Alternatives Considered:
pdfjs-distdirectly instead ofpdf-parse— more boilerplate,pdf-parsewraps it with a simpler API- Only cloud OCR — loses the self-hosted story and adds cost for digital PDFs
Decision 10: Cell Aggregation Rules — Dynamic Computation
Decision: Persist only aggregation rule definitions (name, source cells, operation). Compute totals dynamically from raw K-1 box values at display time. Do NOT store computed totals.
Rationale:
- K-1 values can change during the import lifecycle (estimated → final transitions, manual edits after confirmation)

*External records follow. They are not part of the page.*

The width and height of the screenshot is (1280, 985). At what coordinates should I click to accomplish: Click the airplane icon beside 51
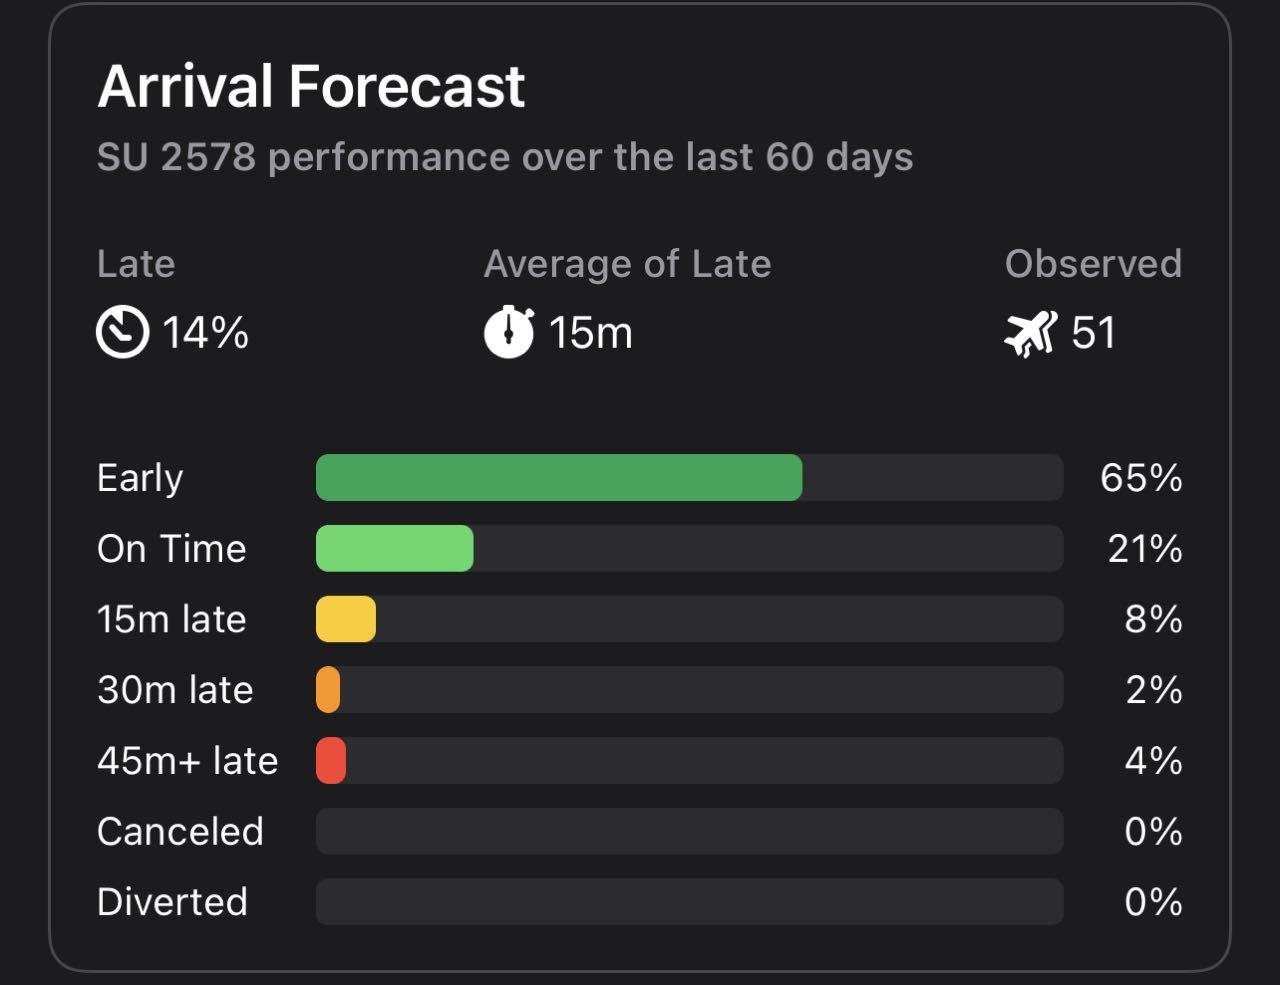tap(1030, 333)
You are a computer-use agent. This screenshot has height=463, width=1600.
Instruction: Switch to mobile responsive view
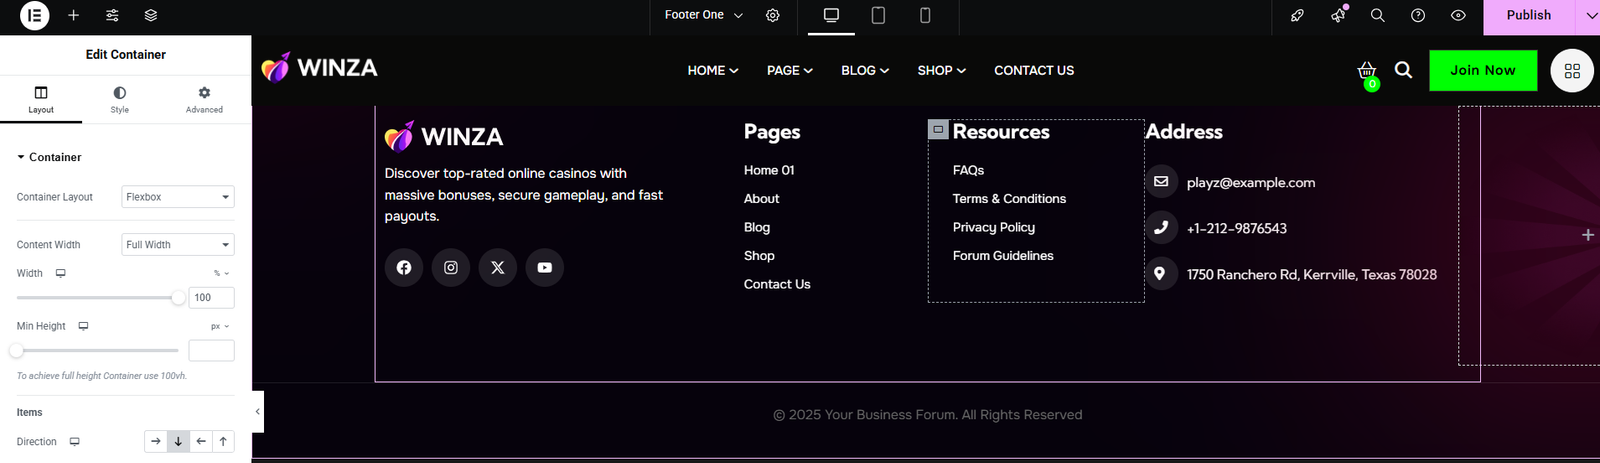[x=925, y=15]

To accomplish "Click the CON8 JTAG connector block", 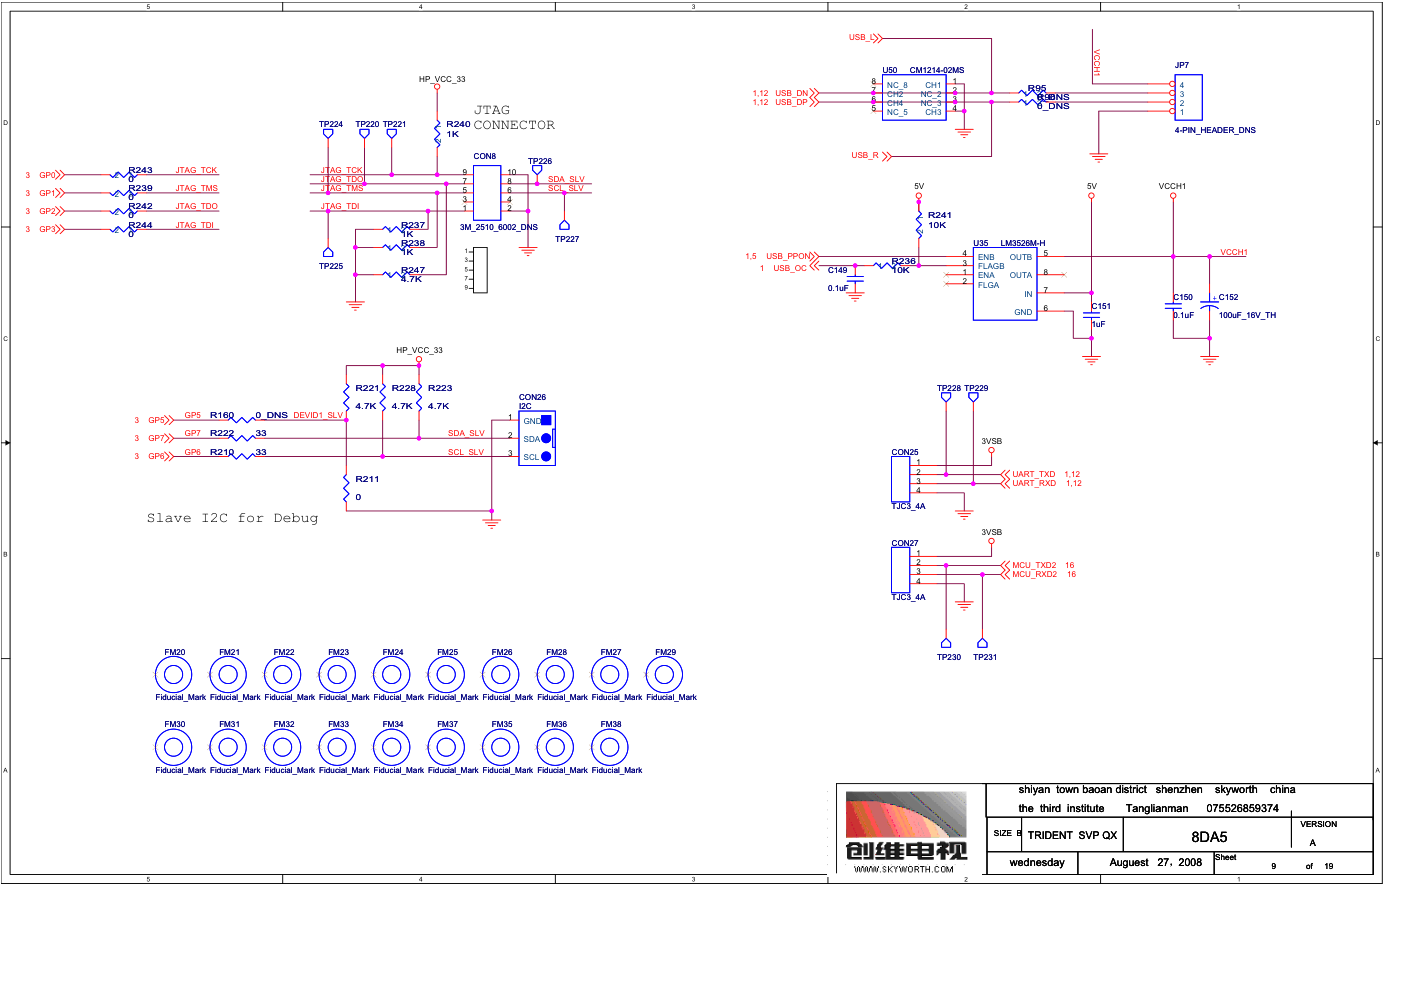I will (x=487, y=192).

- Storing computed totals creates a denormalization risk — stale aggregates when underlying values change
- Computation is trivial (summing a handful of numbers) with no performance concern at family office scale
- Keeps a single source of truth: the raw box values in K1Data
- Aggregation rules are displayed on both the verification screen (FR-033) and KDocument detail view (FR-036)
Alternatives Considered:
- Persist computed totals alongside raw data — creates stale data risk, requires update triggers
- Persist both (snapshot + live) for audit — adds complexity V1 doesn't need; audit trail exists in import session history
Decision 11: Unmapped Items Handling
Decision: Display extracted values that don't match any configured cell mapping in a separate "Unmapped Items" section on the verification screen. Administrator can assign to an existing cell, create a new custom cell, or discard.
Rationale:
- OCR/extraction may pull supplemental schedule items, footnotes, state-specific addenda
- Silently discarding loses potentially important data
- Auto-creating cells for every unmatched value creates noise
- Explicit user decision preserves data integrity while keeping mapped cells clean
- Assigned unmapped items update the cell mapping for future imports (learning effect)
Alternatives Considered:
- Silent discard — loses data, violates user's expectation of completeness
- Auto-create custom cells — too noisy; PDF footnotes and headers would create junk cells
Decision 12: Verification Auto-Accept Strategy
Decision: Auto-accept (pre-check) high-confidence values on the verification screen. Require explicit review (acknowledge or edit) for medium and low-confidence values before allowing confirmation.
Rationale:
- V1 is "partially manual, partially automated" per user intent
- High-confidence values (≥ 0.85) from digital PDFs are reliably accurate (90%+ per SC-002)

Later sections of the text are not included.